The only vague surprise about France coach Jacques Brunel’s decision to keep faith with the 23 players who beat Scotland for Sunday’s Six Nations match against Ireland was that it was the first time he has named the same side for consecutive matches since taking the job in January 2018.
Indeed, it was the first time the same French side has been named for two matches in a row since November 2017 — and, Six Nations’ Rugby statistician Stu Farmer revealed on Twitter, the first time they’ve managed it in the Six Nations since rounds four and five in 2003.

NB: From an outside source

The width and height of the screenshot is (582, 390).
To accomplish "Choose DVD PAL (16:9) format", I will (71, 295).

It also means Les Bleus head to the Aviva on Sunday without their most dangerous attacking threat, Teddy Thomas, despite the fact he’s fit and scoring tries. Maybe it’s because he’s the textbook definition of mercurial. When he’s good, he’s very, very good. Unfortunately, he’s not always good. Not by a long way. Brunel has good reason for not picking him for this tournament to date. Injury had kept Thomas out of the initial Six Nations squad.
But the fit-again 25-year-old is doing his best to get noticed. He looked sharp on his return to Top 14 action a fortnight ago, playing 80 minutes in Racing 92’s defeat at Castres. Then, on Saturday, he scored a hat-trick in another full outing as the ciel-et-bleu ruined La Rochelle.

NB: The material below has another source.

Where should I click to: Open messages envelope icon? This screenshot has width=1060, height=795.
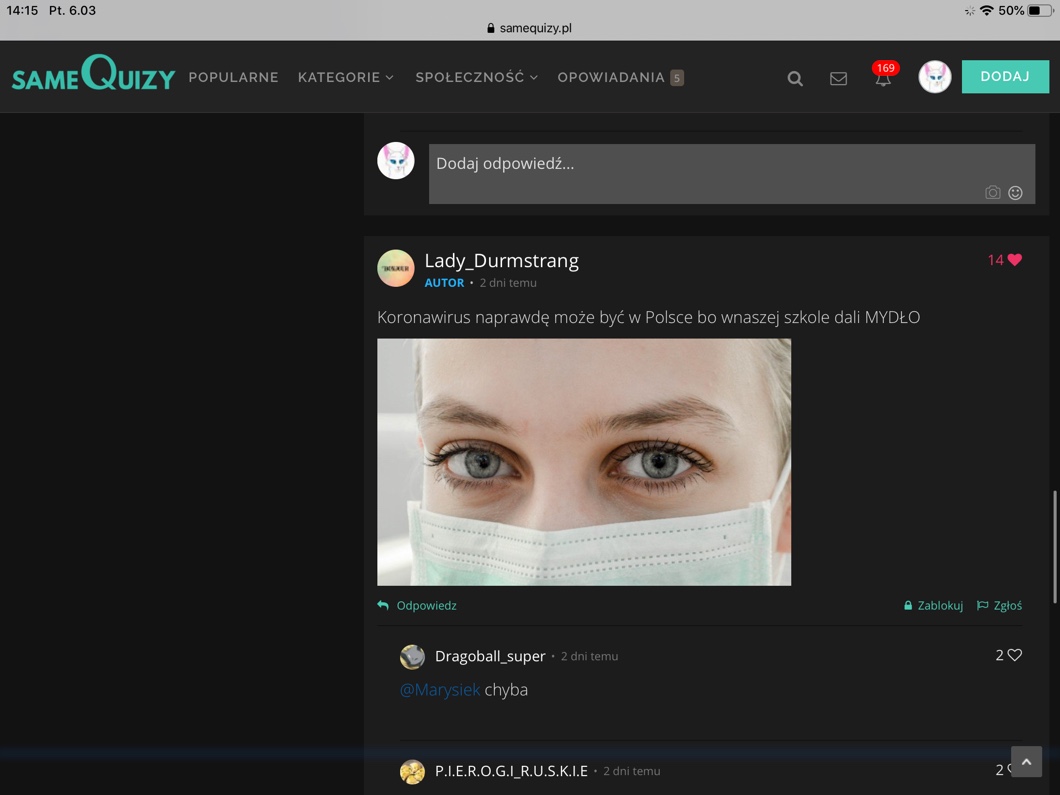coord(838,78)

Assuming France aren’t humiliated on Sunday, however, it’s unlikely that Brunel will want to tinker much heading into the final round of the tournament against Italy in Rome.

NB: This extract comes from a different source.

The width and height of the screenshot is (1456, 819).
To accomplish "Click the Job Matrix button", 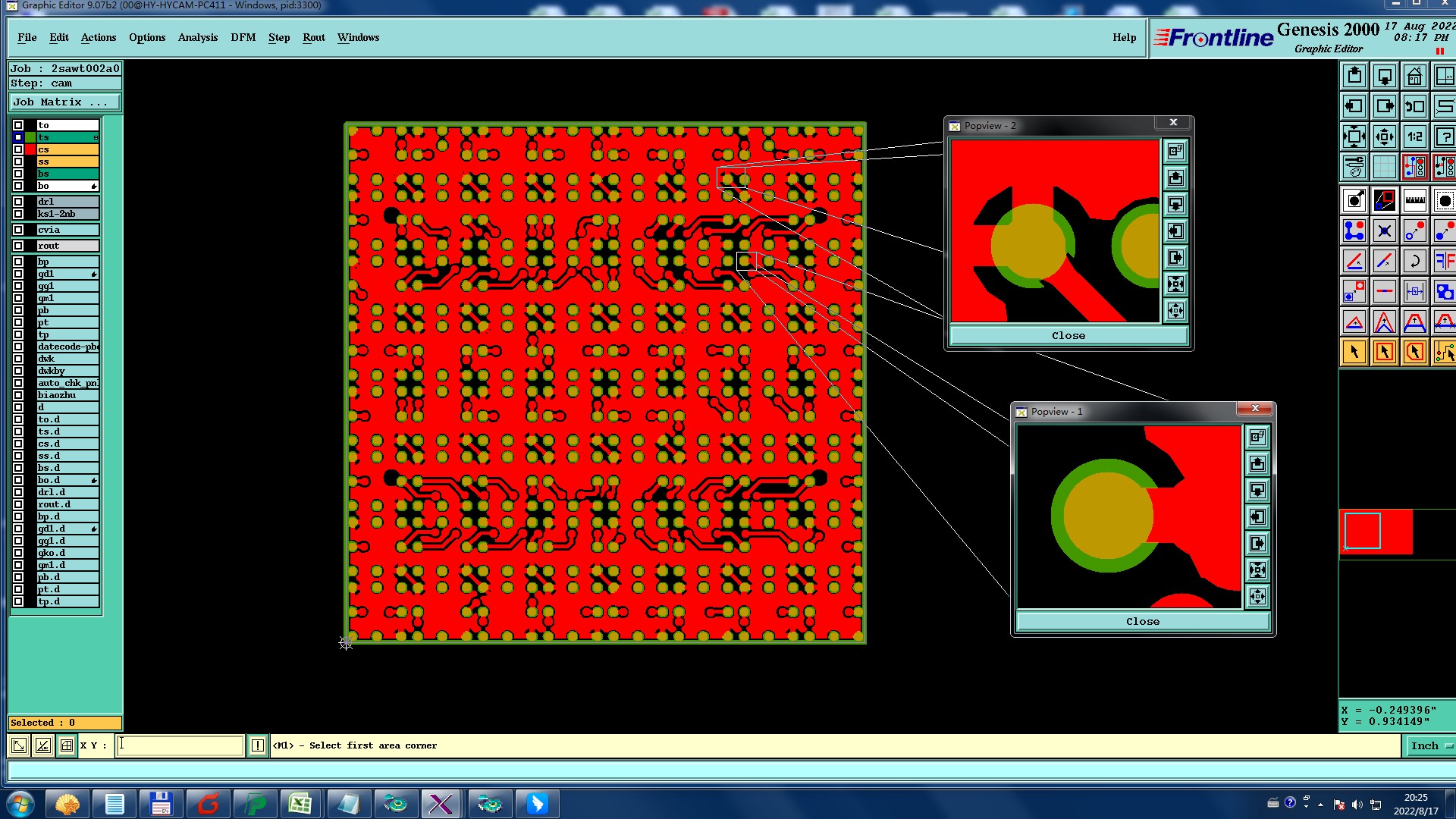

But, if Thomas remains fit he should be almost impossible to ignore for the World Cup in Japan. At least, that’s what many may think.
“He’s worked hard to come back from his injury,” Racing coach Laurent Travers said after the Top 14 win. “He has many things that others do not. It is up to him to work over the long term. He must do even more and, above all, not relax.”
Thomas can be the best of players. He has 10 tries in 16 internationals, announcing his arrival in November 2014 with a hat-trick against Fiji. Only Philippe Bernat-Salle has a better tries-to-Test ratio for France. No current international team-mate comes close. He has defender-terrifying pace to burn, and a step to rival Cheslin Kolbe. With ball in hand, Thomas is the closest thing to Serge Blanco that France have had since the fullback retired in 1991.
Repeated injuries and dips in performance mean those 16 caps have taken five years to accumulate. There was a three-year gap between try number four, scored on his second international outing in November 2014, and try number five, in November 2017. He can be invisible in defence. Even in attack, he can be a liability.
Those three tries in that last outing for Racing 92, his second comeback game after picking up an injury scoring a try in a previous injury-comeback game in January do not tell the whole story. Thomas was guilty of glaring defensive errors that led to both La Rochelle touchdowns. Those mistakes, at least, didn’t matter — Racing still won 50-14.
His defensive frailties, his nonchalance and ability to go missing, are well known. As Travers said: “On the defensive side, there is a lot we need to be able to improve.”
The question is, whether France is prepared to forgive any more.
When France played South Africa in November 2018, a howling Thomas mistake did matter. He had done the hard work, finding a route through the Springboks’ defence, breaking deep into opposition territory. But, with just one defender to beat and two support runners inside him with a clear run to the line screaming for the ball, he tried to sidestep when others would have passed and was tackled. The chance died.
The rest is yet another wince-inducing tale of modern French rugby history. With less than a minute to play, France were ahead and camped on South Africa’s line. They lost.
After that match, Brunel said of Thomas’s decision-making: “This is one of the areas where he needs to make progress. He is able to break defences and score tries but he would have been better to look around because there were at least two close supporters and the conditions were right to finish the job.”
Then, there’s the Champions Cup final against Leinster in May 2018, it was his late blind-alley mistake after Leone Nakarawa had stolen what looked like a key lineout that, eventually, gave Isa Nacewa the penalty shot at goal that won the title for the Dublin side.
That hat-trick on his debut in 2014 suggested a long run for the Racing flyer. Injuries, yes, have played their part in his stop-start international career - but so have lacklustre performances.
Four of his 16 outings have ended with a personal player rating of just three out of 10 from French sports newspaper L’Equipe. His average score in the paper over his 16-match career is just 4.9.
Brunel has picked Thomas eight times for France. It’s the player’s best international run — yet, right now, Thomas seems as far away as he has ever been from an international call-up. And time is running out for Japan.